Dear Speaking of Credit,

I currently own a debt of $7000. A few months back I transferred this debt overto a couple of new CC – Slate and Citi – both of which offered me 0% APR for

fifteen and twenty two months, respectively. Meanwhile my bank, Wells Fargo,
offers me a $7000 personal loan @ 14% APR 36 months, montly payments $240.
Obviously personal loans are tempting and present both pros and cons.
My question being as to your view regarding personal loans and would
it be better in this case to pay down these debts monthly over their
respective 0% APR periods so as to keep them open and continue to
show activity, timely monthly payments etc vs paying them all off in one
shot which clearly shows you took the loan out to consolidate debt? – Carl

Dear Carl,

First, I’m going to figure you have good credit scores to be offered those good deals. And for those scores to be good with $7,000 of (I’m assuming) card debt, your low credit card utilization must be the result of a large amount of available credit. You’re clearly doing a good job of managing your credit; and looking before you leap, as you’re doing here, is being smart.

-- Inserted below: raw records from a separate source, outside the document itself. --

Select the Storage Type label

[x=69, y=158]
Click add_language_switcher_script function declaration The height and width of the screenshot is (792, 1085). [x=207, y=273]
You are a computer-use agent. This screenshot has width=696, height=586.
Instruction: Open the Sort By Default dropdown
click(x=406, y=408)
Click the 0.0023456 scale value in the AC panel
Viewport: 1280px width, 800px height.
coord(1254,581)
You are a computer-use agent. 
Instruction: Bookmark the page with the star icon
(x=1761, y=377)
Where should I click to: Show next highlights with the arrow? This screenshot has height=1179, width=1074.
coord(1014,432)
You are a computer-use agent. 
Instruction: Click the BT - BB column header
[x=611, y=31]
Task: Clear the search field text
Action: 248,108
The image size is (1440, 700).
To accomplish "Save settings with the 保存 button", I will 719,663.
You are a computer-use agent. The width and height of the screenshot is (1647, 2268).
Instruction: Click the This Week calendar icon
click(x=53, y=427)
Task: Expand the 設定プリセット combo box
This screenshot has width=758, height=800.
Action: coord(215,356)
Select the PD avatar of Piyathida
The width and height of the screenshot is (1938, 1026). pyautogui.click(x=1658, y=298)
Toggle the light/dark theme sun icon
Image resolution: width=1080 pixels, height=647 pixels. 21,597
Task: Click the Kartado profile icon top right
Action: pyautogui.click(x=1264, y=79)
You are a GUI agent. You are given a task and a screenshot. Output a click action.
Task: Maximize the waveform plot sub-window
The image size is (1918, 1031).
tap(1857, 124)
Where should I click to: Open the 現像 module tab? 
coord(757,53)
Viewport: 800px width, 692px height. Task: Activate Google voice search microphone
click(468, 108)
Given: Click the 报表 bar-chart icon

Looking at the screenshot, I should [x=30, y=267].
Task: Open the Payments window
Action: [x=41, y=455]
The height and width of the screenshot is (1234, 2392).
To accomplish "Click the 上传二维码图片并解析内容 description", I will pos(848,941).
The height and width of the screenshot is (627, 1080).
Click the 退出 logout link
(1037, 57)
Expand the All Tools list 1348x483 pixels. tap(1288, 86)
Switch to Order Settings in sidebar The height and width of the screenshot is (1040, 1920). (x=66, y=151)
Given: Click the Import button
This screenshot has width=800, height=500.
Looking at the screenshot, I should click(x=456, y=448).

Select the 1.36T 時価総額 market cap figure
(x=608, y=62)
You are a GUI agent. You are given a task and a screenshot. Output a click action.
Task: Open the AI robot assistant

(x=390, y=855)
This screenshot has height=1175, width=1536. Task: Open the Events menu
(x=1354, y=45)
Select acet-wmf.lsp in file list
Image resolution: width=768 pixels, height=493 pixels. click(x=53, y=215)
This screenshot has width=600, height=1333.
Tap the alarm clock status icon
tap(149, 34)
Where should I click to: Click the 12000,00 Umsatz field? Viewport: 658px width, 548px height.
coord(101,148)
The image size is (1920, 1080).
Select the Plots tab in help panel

To provide the best answer to your question it would be good to know something about your financial plans over the next couple of years, e.g. buying a car, house or retiring. This would tell me if your credit score is highly important, which would be the case if you’re buying a home, or if you’re looking to reduce your debt, increase your cash flow, etc. Personally, I’m a big fan of saving money on interest, as long as your credit score stays as high as necessary to obtain financing at the best rates when you need it.

Since you seem to be able to get those good rates and terms, my suggestion would be to take advantage of that zero percent money for as long as you can. That is, do so unless you’re in a cash flow crunch and need to reduce the minimum monthly payments, e.g. via consolidating, to something lower than those 0% cards will require. If you can take advantage of that free 15-22 month funding, then when those promotional periods run out consolidate the debt into a personal installment loan at an interest and monthly payment rate that makes sense for your needs.

Are you concerned about letting those card or loan offers get away? I wouldn’t, figuring that if you’re being offered those great deals now, they will also be available after 15-22 months, as long as your scores remain high. Which they should do, since there is nothing about making minimum payments on those cards that should hurt your score (from where it is now), other than the slight temporary drop anytime you open a new card or loan. Still, though, don’t do any of this if you’re planning to buy a house in the next 6 months.

Lastly, there’s nothing in the scoring that considers whether you have consolidated your debt. So, don’t give that a second thought.